DRAM is the principal memory type, as it is cheap and fast when used in fast page mode. In fast page mode the DRAM cycles at two ticks per transfer. The row time access is programmable. The column access time is not programmable and can only be adjusted by changing the system clock (a page mode cycle takes two clock ticks). The memory controller decides on a cycle by cycle basis whether the next cycle can be a fast page mode cycle. Data and algorithms should be organised to minimise the number of page changes.
There are four memory banks; two of ROM and two of DRAM
JAGUAR has been designed to work with any 16 or 32-bit microprocessor with (up to) 24 address lines. The interface is based on the 68000 but most microprocessors can be attached by using a PAL to synthesize those control signals which differ. All peripherals are memory mapped; there is no separate IO space.
The width of the microprocessor is determined during reset by a pull-up / pull-down resistor. Variations in the address of the cold boot code/vector is accommodated by making the bootstrap ROM appear everywhere until the memory configuration is set up by the microprocessor.
The microprocessor interface is generally asynchronous so the clock speeds of the microprocessor and co-processors may be independent.
Jerry uses the same microprocessor interface.
The CPU normally has the lowest bus priority but under interrupt its priority is increased.
The following list gives the priorities of all bus masters.
Highest priority
Lowest priority
Jaguar's memory map depends on how it is being used.
Following reset the following 2 Mbyte window, corresponding to the ROM0 area, is repeated throughout the 16 Mbyte address space until memory is configured by the microprocessor by writing to MEMCON1. (This allows the system to boot whether the microprocessor is a 680X0, an 80X86 or a Transputer.) After configuration, this map corresponds to the area defined as ROM0 on the maps below.
| 1FFFFF | Bootstrap ROM |
| 120000 | |
| Jerry DSP | |
| 118000 | |
| Joysticks and GPIO0-5 | |
| 114000 | |
| Jerry | |
| 110000 | |
| Internal Registers | |
| 100000 | |
| Bootstrap ROM | |
| 000000 |
When the memory configuration is set one of two memory maps is selected depending on bit ROMHI of the memory configuration register.

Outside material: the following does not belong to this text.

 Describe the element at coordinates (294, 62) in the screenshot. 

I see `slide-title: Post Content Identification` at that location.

| ROMHI=1 | ROMHI=0 | ||||
|---|---|---|---|---|---|
| FFFFFF |
ROM0 Bootstrap ROM and registers |
2 Mbytes | FFFFFF |
DRAM0 Dynamic Ram |
4 Mbytes |
| E00000 | C00000 | ||||
|
ROM1 Cartridge ROM |
6 Mbytes |
DRAM1 Dynamic Ram |
4 Mbytes | ||
| 800000 | 800000 | ||||
|
DRAM1 Dynamic Ram |
4 Mbytes |
ROM1 Cartridge ROM |
6 Mbytes | ||
| 400000 | 200000 | ||||
|
DRAM0 Dynamic Ram |
4 Mbytes |
ROM0 Bootstrap ROM and registers |
2 Mbytes | ||
| 000000 | 000000 | ||||
ROM0 is the bootstrap ROM but internal (ASIC) memory and peripherals occupy 128 Kbytes of this space, as shown above. ROM1 is the cartridge ROM. DRAM0 and DRAM1 are the two banks of DRAM.
A 68000 system will naturally operate with RAM at 0, so the ROMHI map is assumed throughout this document. If the system is operated with ROMHI = 0 then the first digit of all internal addresses should be 1 rather than F.

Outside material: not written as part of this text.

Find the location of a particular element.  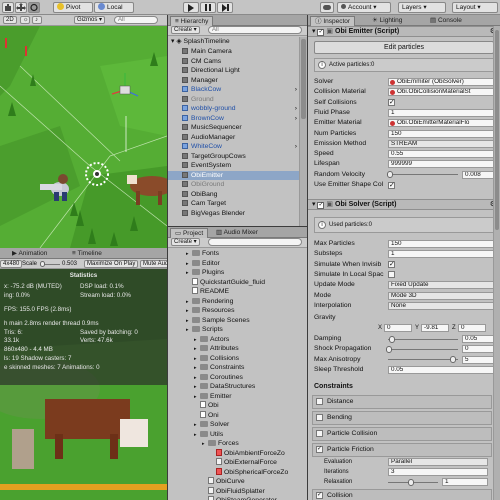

Internal Memory is mostly 16 bits wide to allow operation with 16-bit microprocessors. 32-bit write cycles are allowed to some areas of internal memory notably the line buffer and the graphics processor memory. The line buffer support 32-bit writes primarily in order to accelerate Blitter writes to the line buffer. The graphics processor supports 32-bit writes to accelerate program and data loads.
TODO: REGISTER DEFS AND THEIR DESCRIPTIONS
Jerry and external peripherals occupy the 64k above the internal memory. All Peripheral Memory is 16 bits wide although it is likely that many devices will have eight bit busses.